Thermoluminescence dating of heated flints.

The Fellowship Grant from the Graduate School of Geosciences gave me the opportunity to continue working on my PhD project, since my contract with the ‘CRC 806: Our way to Europe’ had come to an end. With the grant I could finish the analysis of a series of samples before going back to Belgium.
The main focus of my thesis is to improve the luminescence dating of heated flints. In this context, I developed two R packages: one is dedicated to the estimation of an age using thermoluminescence dating; another one simulates a luminescence experiment and allows to select the optimal equipment based on the properties of the material which is dated.  
The first weeks of the Fellowship Grant were dedicated to the submission of a paper presenting this second R package to the peer reviewed journal Radiation Measurements (Strebler D., King G., Brill D. & Brückner H., in review. LumReader: Designing your luminescence experiment with R). The remaining weeks were used to finish the analysis of flint’s samples from the archaeological site of Taibeh in Jordan. During the last weeks of the fellowship, I started the analysis of another series of samples, this time coming from the archaeological site of Ansab, Jordan. Finally, the fellowship provided me the opportunity to take part in fieldwork in Portugal as a luminescence expert. A poster introducing our results was presented during the International Luminescence and ESR dating (LED) conference 2017 that took place in Cape Town, South Africa, in September (D. Strebler, D. Brill & H. Brückner, TL dating of heated flints – a case study from Jordan). An article presenting our new method for dose rate estimation and the Taibeh flint’s sample ages was submitted to the conference proceedings in Quaternary Geochronology (Strebler D., Brill D., Richter J. & Brückner H., submitted. Using DRAC in complex geometries – TL dating heated flints from Taibeh, Jordan).
Through the financial support of the GSGS, I was able to continue working in Cologne and to concentrate on my PhD project without any other obligations to cover my income.
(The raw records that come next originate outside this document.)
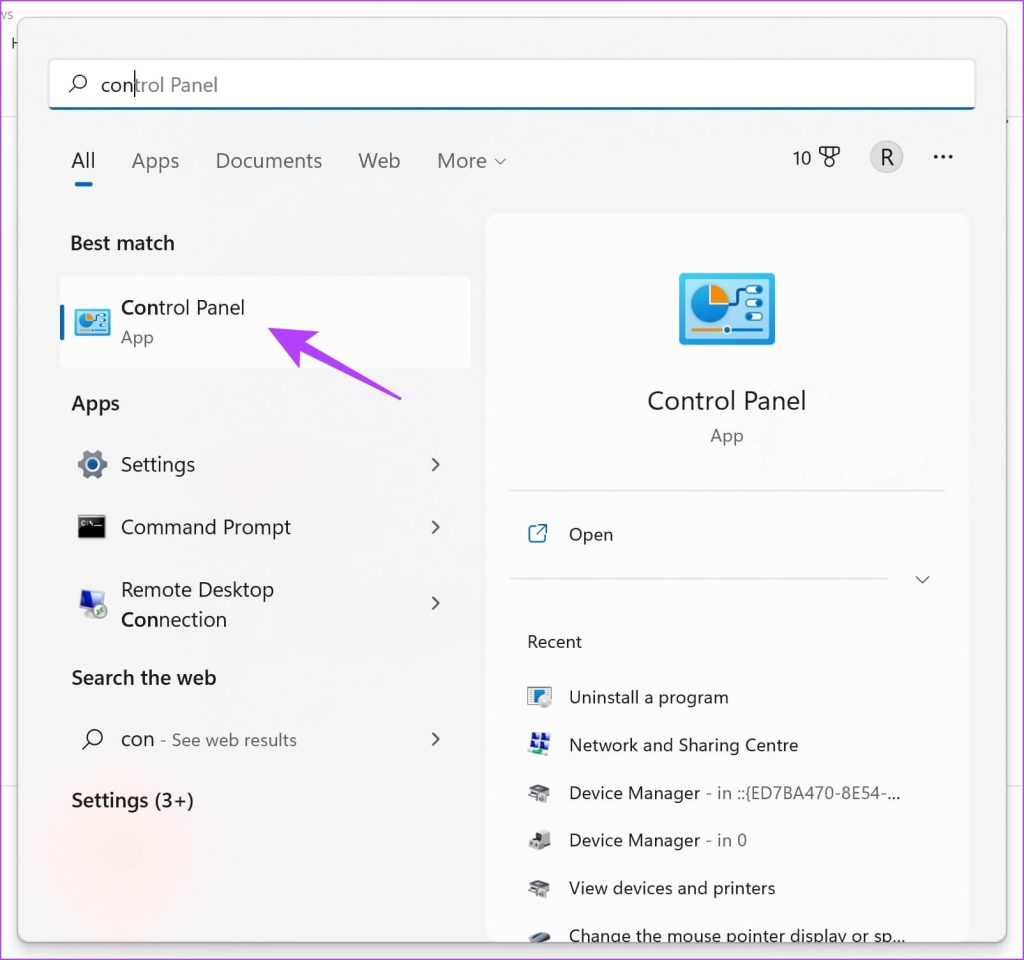The width and height of the screenshot is (1024, 960).
Task: Expand the More filter dropdown
Action: [x=471, y=161]
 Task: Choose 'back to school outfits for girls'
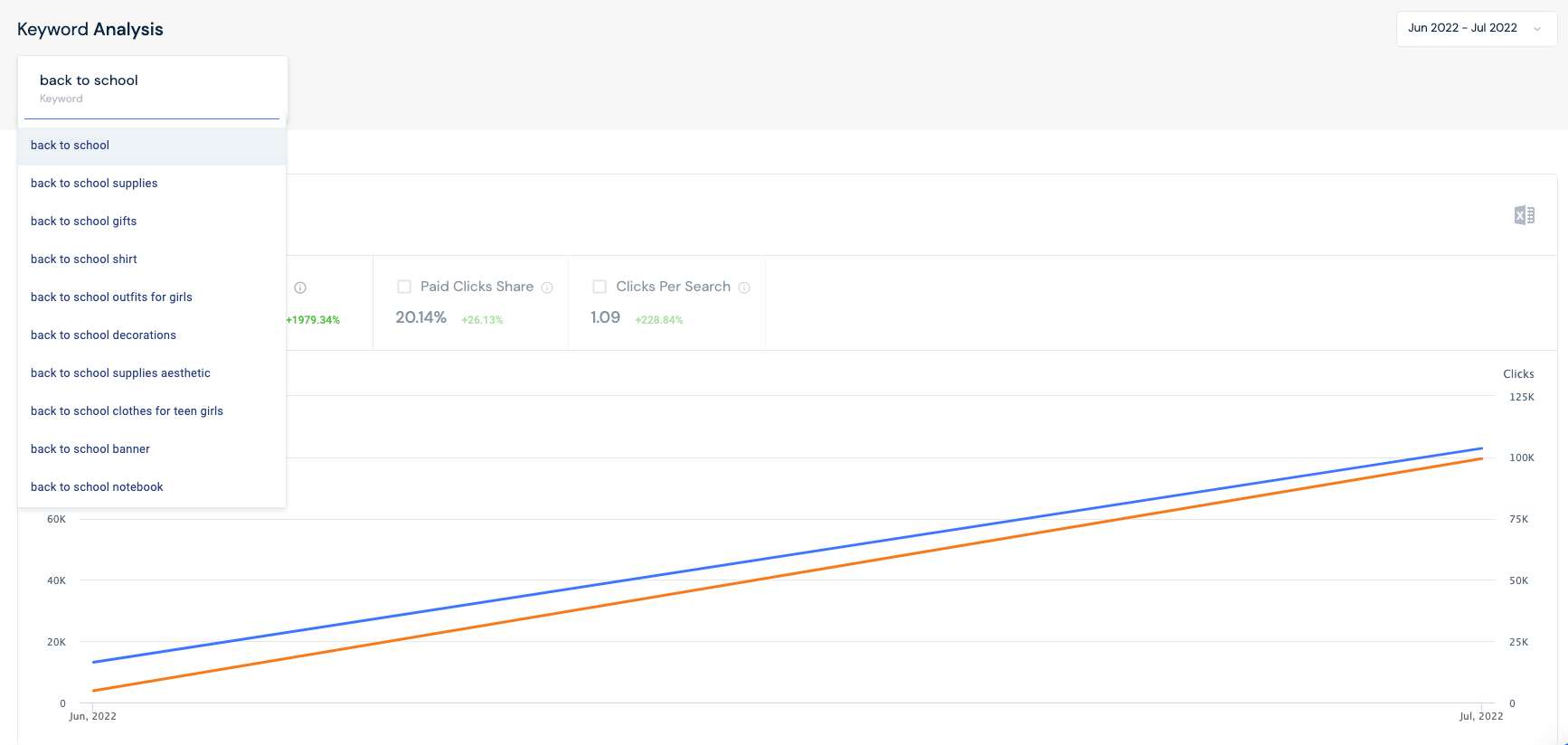pos(111,297)
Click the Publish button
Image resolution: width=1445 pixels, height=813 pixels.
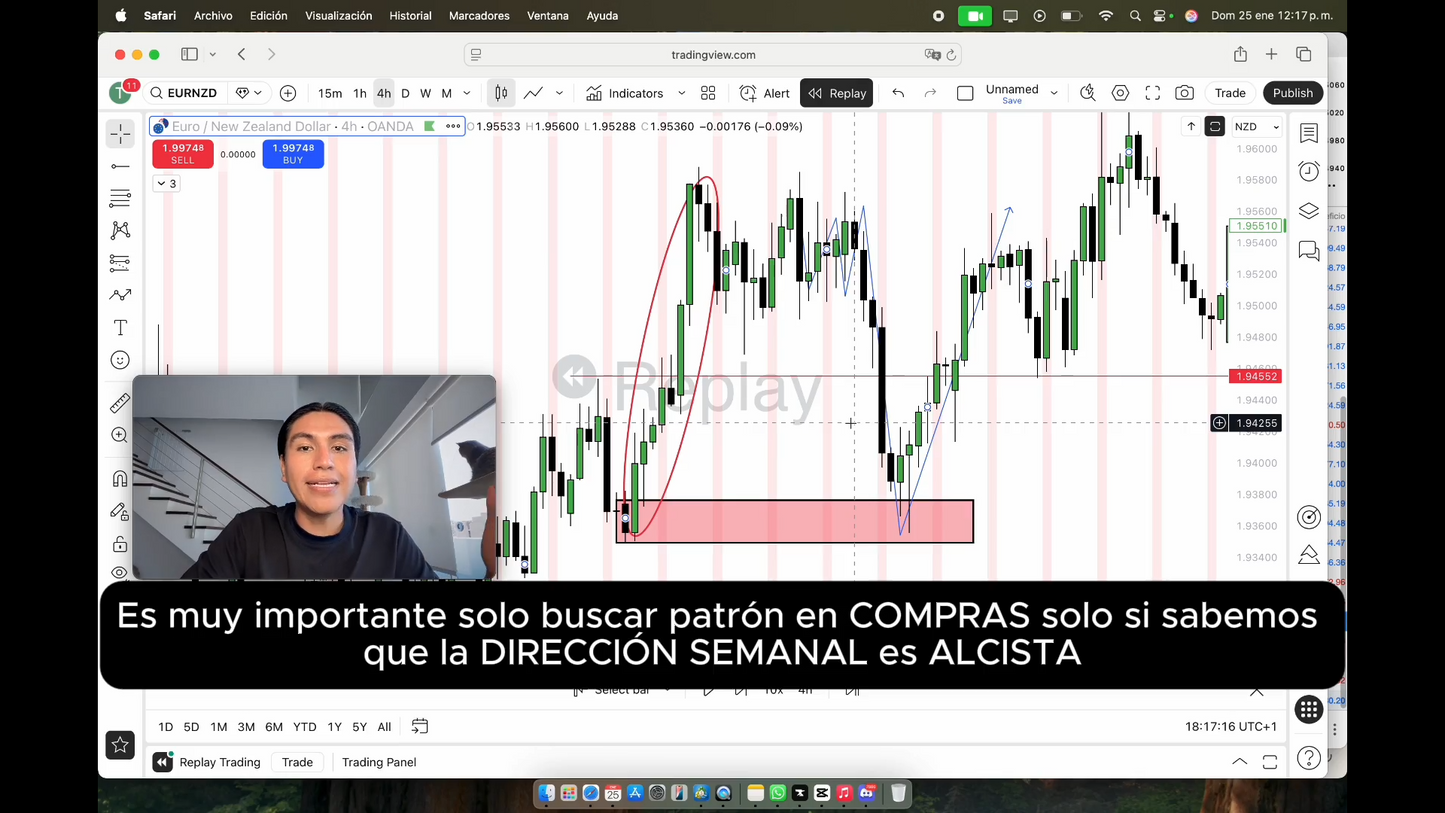coord(1293,92)
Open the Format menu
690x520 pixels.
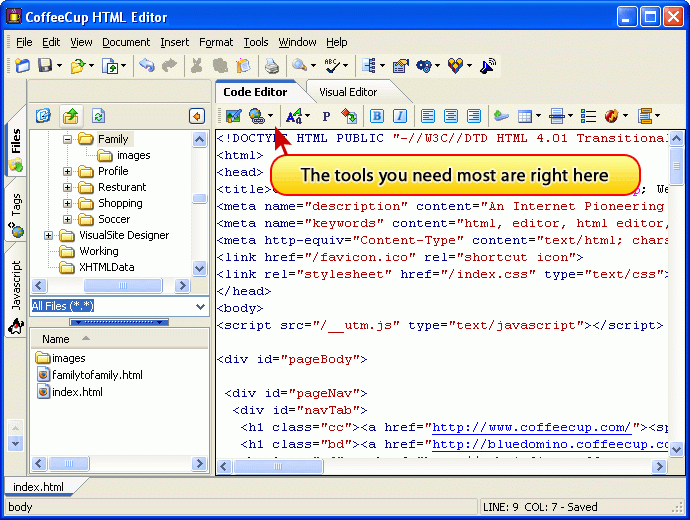coord(216,42)
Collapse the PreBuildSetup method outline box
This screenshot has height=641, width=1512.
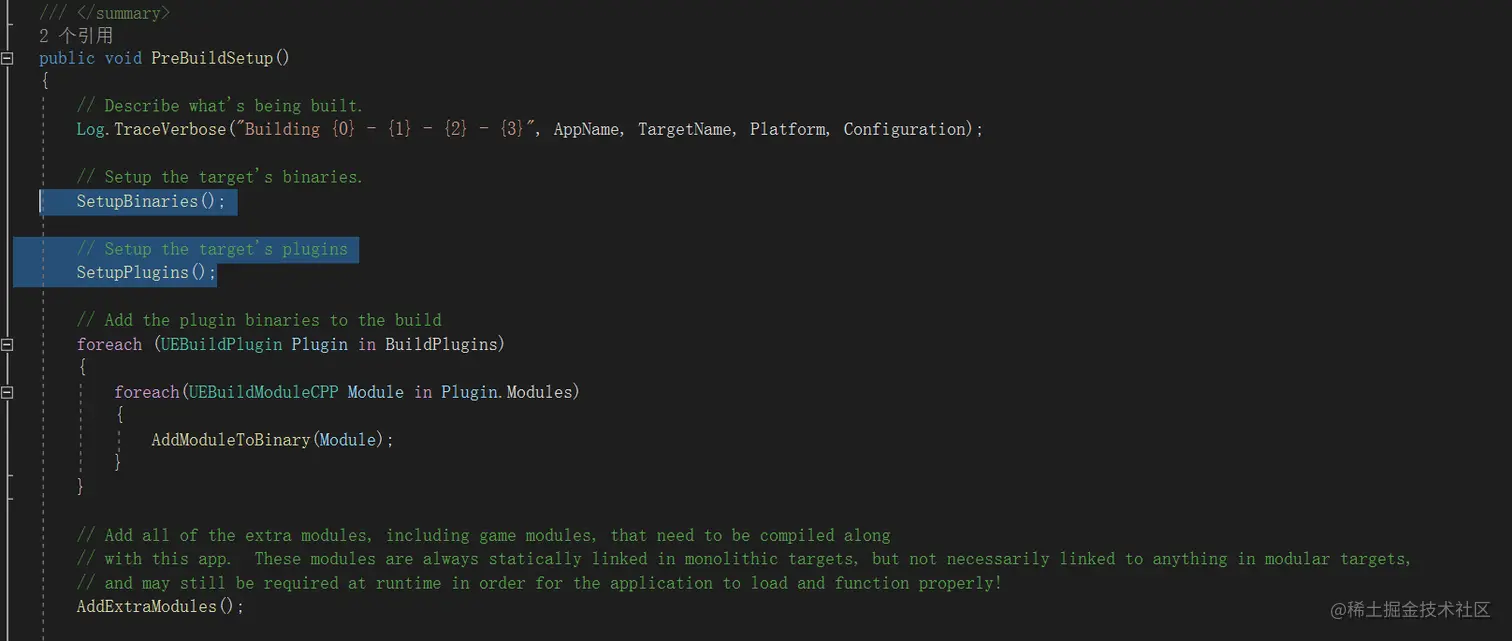point(7,58)
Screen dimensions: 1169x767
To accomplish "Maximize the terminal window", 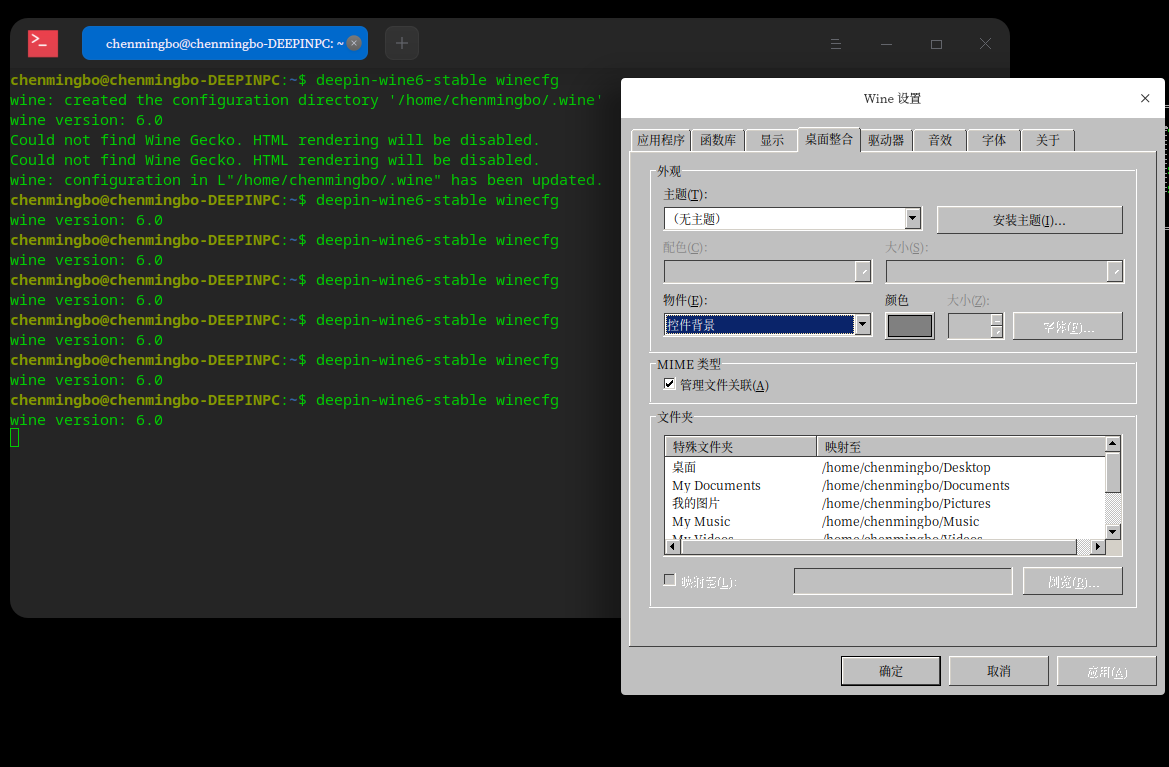I will (936, 44).
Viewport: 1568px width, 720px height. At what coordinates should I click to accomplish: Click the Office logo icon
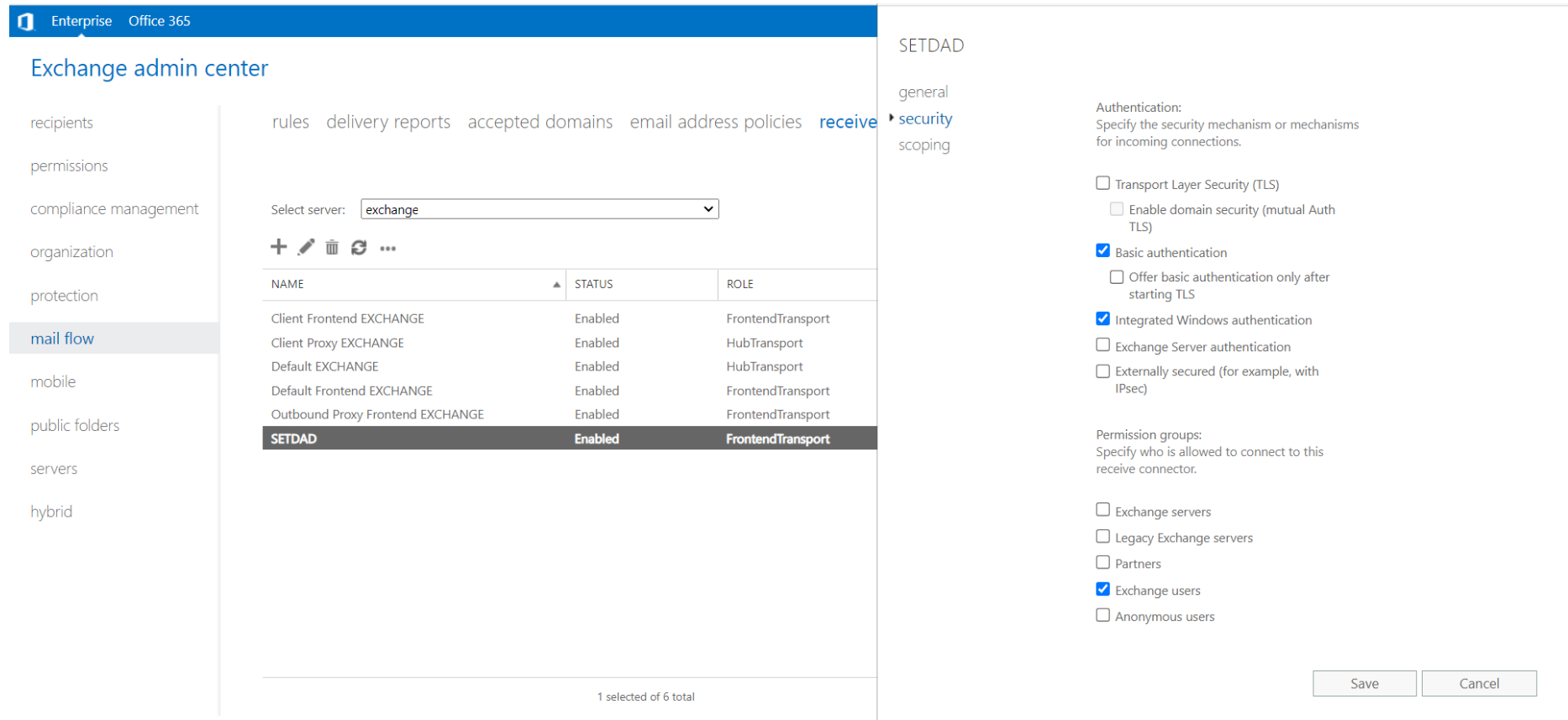pyautogui.click(x=25, y=21)
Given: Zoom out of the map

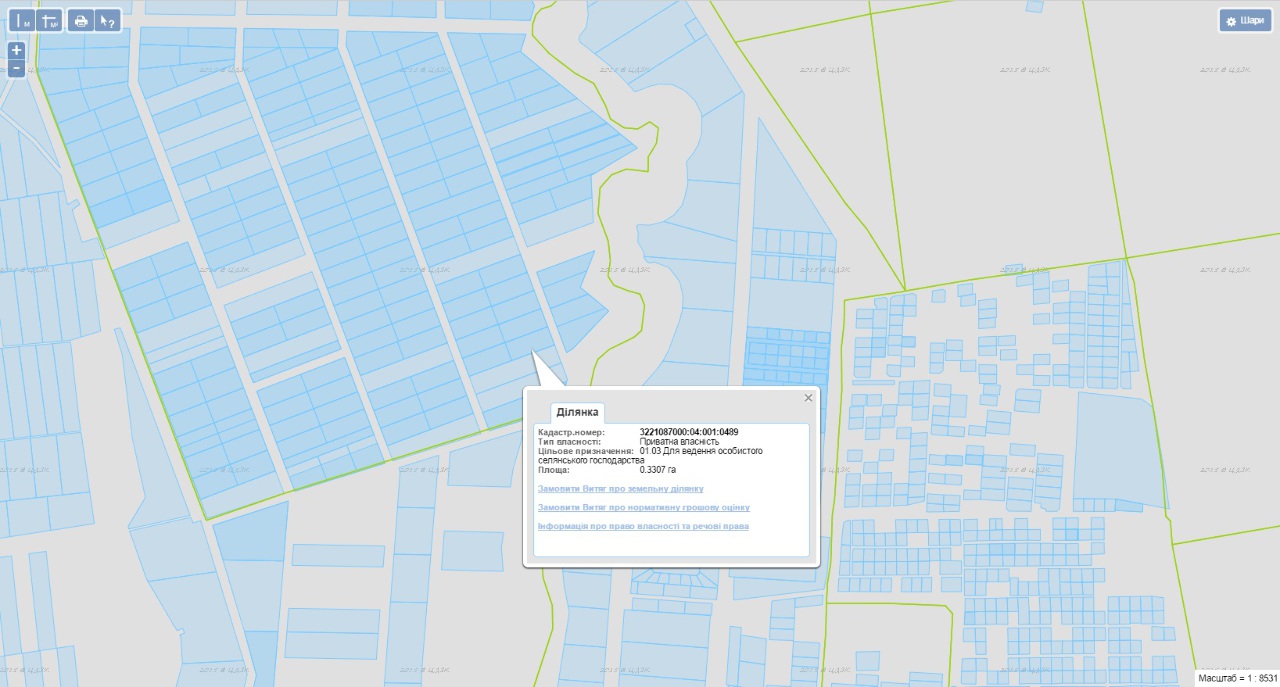Looking at the screenshot, I should click(16, 69).
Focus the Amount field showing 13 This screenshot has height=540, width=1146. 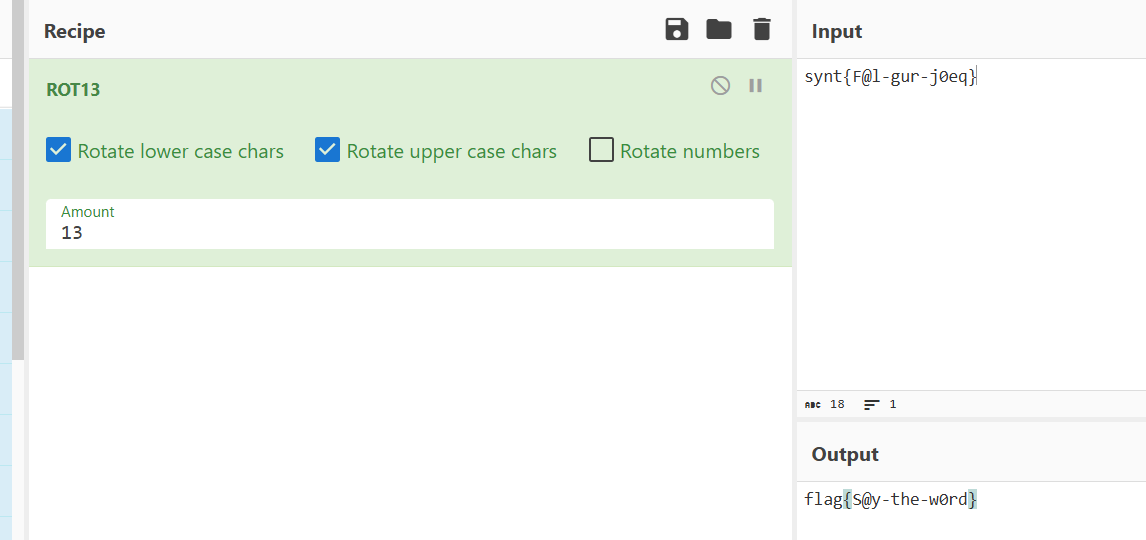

I am very grateful for the fellowship grant. Indeed, few extra months in Cologne were essential for the progress of my doctoral project. I am confident that I can submit my PhD thesis in the near future.

Fellowship Grant
January-April 2017
Cologne, Germany

David Strebler
PhD Student

PhD project: Thermoluminescence dating of heated flints.

Institute of Geography
Thesis: Luminescence dating of heated flints, improvements and applications.
Supervisors: Prof. Dr. Helmut Brückner, Dr. Dominik Brill.